This guest post from Nicholas is part of the “reader stories” feature at Get Rich Slowly. Some stories contain general advice; others are examples of how a GRS reader achieved financial success or failure. These stories feature folks with all levels of financial maturity and income.
I was on on track, chugging along full steam ahead, barreling down on the American Dream with nothing in my path: get a college degree, a well-paying job, buy a house in the suburbs, have a family, and live happily ever after. Simple.
I'd graduated from high school near the top of my class, lettered in three sports, and went off to Oregon State University where I graduated in electrical engineering and a minor in business. I even had a job lined up before I had graduated. Work was great. Amazing people, made great money (upgrade significantly from Top Ramen and Macaroni n' Cheese), and lived the city life in downtown Portland. All I needed was a house and family and I'd be all set.

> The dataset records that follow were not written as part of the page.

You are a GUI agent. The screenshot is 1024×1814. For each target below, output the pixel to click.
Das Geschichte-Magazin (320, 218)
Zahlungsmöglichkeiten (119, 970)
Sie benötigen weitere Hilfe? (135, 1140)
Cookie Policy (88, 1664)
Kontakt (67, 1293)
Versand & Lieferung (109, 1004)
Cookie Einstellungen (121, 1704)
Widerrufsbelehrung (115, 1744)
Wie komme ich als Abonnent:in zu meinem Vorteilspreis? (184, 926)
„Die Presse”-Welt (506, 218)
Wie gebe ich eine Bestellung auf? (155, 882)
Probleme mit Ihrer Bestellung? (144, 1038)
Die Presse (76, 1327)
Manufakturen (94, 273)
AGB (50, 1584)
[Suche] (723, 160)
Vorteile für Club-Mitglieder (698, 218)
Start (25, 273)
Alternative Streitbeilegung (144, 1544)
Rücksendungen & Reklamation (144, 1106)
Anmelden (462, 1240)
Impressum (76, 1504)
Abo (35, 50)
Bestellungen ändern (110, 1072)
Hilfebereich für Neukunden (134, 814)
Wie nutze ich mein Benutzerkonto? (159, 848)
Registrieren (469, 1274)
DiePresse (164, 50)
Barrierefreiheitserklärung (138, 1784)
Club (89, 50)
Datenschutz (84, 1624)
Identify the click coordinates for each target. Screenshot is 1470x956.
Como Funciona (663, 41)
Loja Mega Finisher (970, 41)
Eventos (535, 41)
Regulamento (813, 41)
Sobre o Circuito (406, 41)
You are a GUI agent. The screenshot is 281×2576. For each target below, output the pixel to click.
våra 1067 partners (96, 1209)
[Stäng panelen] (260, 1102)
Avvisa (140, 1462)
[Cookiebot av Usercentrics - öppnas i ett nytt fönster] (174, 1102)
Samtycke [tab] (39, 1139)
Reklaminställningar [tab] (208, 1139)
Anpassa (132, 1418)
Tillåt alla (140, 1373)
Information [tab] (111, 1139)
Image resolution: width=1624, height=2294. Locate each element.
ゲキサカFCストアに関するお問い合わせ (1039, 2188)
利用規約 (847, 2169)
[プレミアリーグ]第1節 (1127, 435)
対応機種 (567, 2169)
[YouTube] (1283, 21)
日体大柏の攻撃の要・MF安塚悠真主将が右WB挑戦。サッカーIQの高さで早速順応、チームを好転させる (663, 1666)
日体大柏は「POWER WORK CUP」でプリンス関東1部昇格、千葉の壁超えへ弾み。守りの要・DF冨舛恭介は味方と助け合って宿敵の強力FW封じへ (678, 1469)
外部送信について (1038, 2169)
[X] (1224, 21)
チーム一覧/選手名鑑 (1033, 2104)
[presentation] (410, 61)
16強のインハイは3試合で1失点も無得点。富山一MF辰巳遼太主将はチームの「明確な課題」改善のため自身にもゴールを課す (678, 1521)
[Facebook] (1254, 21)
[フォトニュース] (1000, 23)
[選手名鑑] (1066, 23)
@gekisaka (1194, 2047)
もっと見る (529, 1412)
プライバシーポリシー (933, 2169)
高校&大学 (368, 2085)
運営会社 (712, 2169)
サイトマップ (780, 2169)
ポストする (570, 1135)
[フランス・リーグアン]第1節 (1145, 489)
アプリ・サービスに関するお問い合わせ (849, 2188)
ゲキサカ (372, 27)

Finances weren't a problem. I was making great money, putting nearly 30% into savings. Aside from a few minor purchases and that upgrade in meals, I was living well below my means. Sound the whistle because I'm flying down the tracks!
De-railed by a Dream
About a year in though, things started to go wrong. I started questioning the American Dream. Was this what the rest of my life would look like? Sitting in a cubicle and staring at a computer screen for eight hours a day? Going out with friends on the weekend with a Timbers and Blazers game thrown in the mix? Little league and pee-wee soccer later in life?
Being a vagabond started to have a strange appeal. I wanted to wander the globe, meet people from all over the world, experience different cultures. I wouldn't be able to do that with a house and family. I'd been saving for the house, but decided my new dream was more important. It was time to hop of the tracks and start exploring a bit. Vagabond here I come!
I worked for another year to save a little more and then took off. People thought I was crazy giving up such a great job, especially given the recession, but I had to do it. No looking back. Throw away a high paying job to live like a bum? Sure, why not.
I spent seven months hiking and exploring New Zealand, then another month basking on the beautiful beaches of the Philippines. Great people, amazing culture, something new every day. What could be better? Turns out a lot.
I started to miss my friends and family. I'd see the great things they were doing back home, and I wanted to be there with them. Plus, I know it sounds crazy, but sitting on a beach all day can get mighty boring after a while.
Don't get me wrong. Traveling was spectacular. Those things I'd dreamed about were great. But I just wasn't cut out to be a life-time vagabond. I headed back home and chalked up my wasted year to capricious youth. I'd itched the travel bug thoroughly, and now it was time to get back on track. Just a slight detour.
My old boss found out I was back in the country and offered me an indefinite contract to come back to my old job. Because of cutbacks, they couldn't offer me a permanent position, but this would be just fine until something permanent came along. “Great,” I thought. I'd be picking up right where I left off. Stoke the fires and lets get rolling.
Doomed to Dissatisfaction?
A few months in though, those fears and uncertainty all came flooding back. I couldn't figure it out. I wasn't happy working, but I wasn't happy traveling either. What was wrong with me?
That's when my brother approached me with a proposition: partner with him on a clothing company he'd just started. This thing was still in it's infancy, only a couple months old, not even turning enough profit for him to live off, let alone two of us, but it appealed to me.
This wasn't an ordinary clothing line though. The whole purpose was to benefit others. With each shirt sold, one person is provided with 25 years of clean water. 25 years! In a world where one billion people lack access to clean water and a child dies every 19 seconds for the same reason, this was a huge issue.
Was I prepared to get off that track again? I'd done it once before and things didn't work out quite how I'd planned. After some serious consideration, I decided to take my brother up on the offer. I'd rather go down swinging than not fight at all.
So here I am, back living like a college student. Scraping by on the little savings I have left, living on hot dogs and hamburgers (couldn't sink all the way back down to Top Ramen), making every penny count, and loving every minute of it.
Was it the most sound financial choice? Definitely not. Being an entrepreneur and working for a start-up is no “get rich quick” scheme. It's long hours with little to now pay. The epitome of Get Rich Slowly. However, I think I'm already rich. Each day I know that what I put in, I'm going to get out. Not only that, but with each sale, I know that I'm changing the life of one person in ways that I'm not even fully able to understand. With each sale, I may be saving the life of a child, allowing a kid to go to school and get an education, stopping a women or girl from getting raped during the long walk to collect water.
I may not be able to afford all the cool gadgets and fancy car I'd dreamed about. My bank account may not say it, but I'm rich beyond measure.
Being rich isn't necessarily about a white picket fence or a specific dollar amount in the savings account; being rich is living a life of purpose. So, for a second time, I've derailed. I'm off the life track that I'd laid for myself oh so long ago.
Or maybe, just maybe, I've flipped a switch and am flying down different track.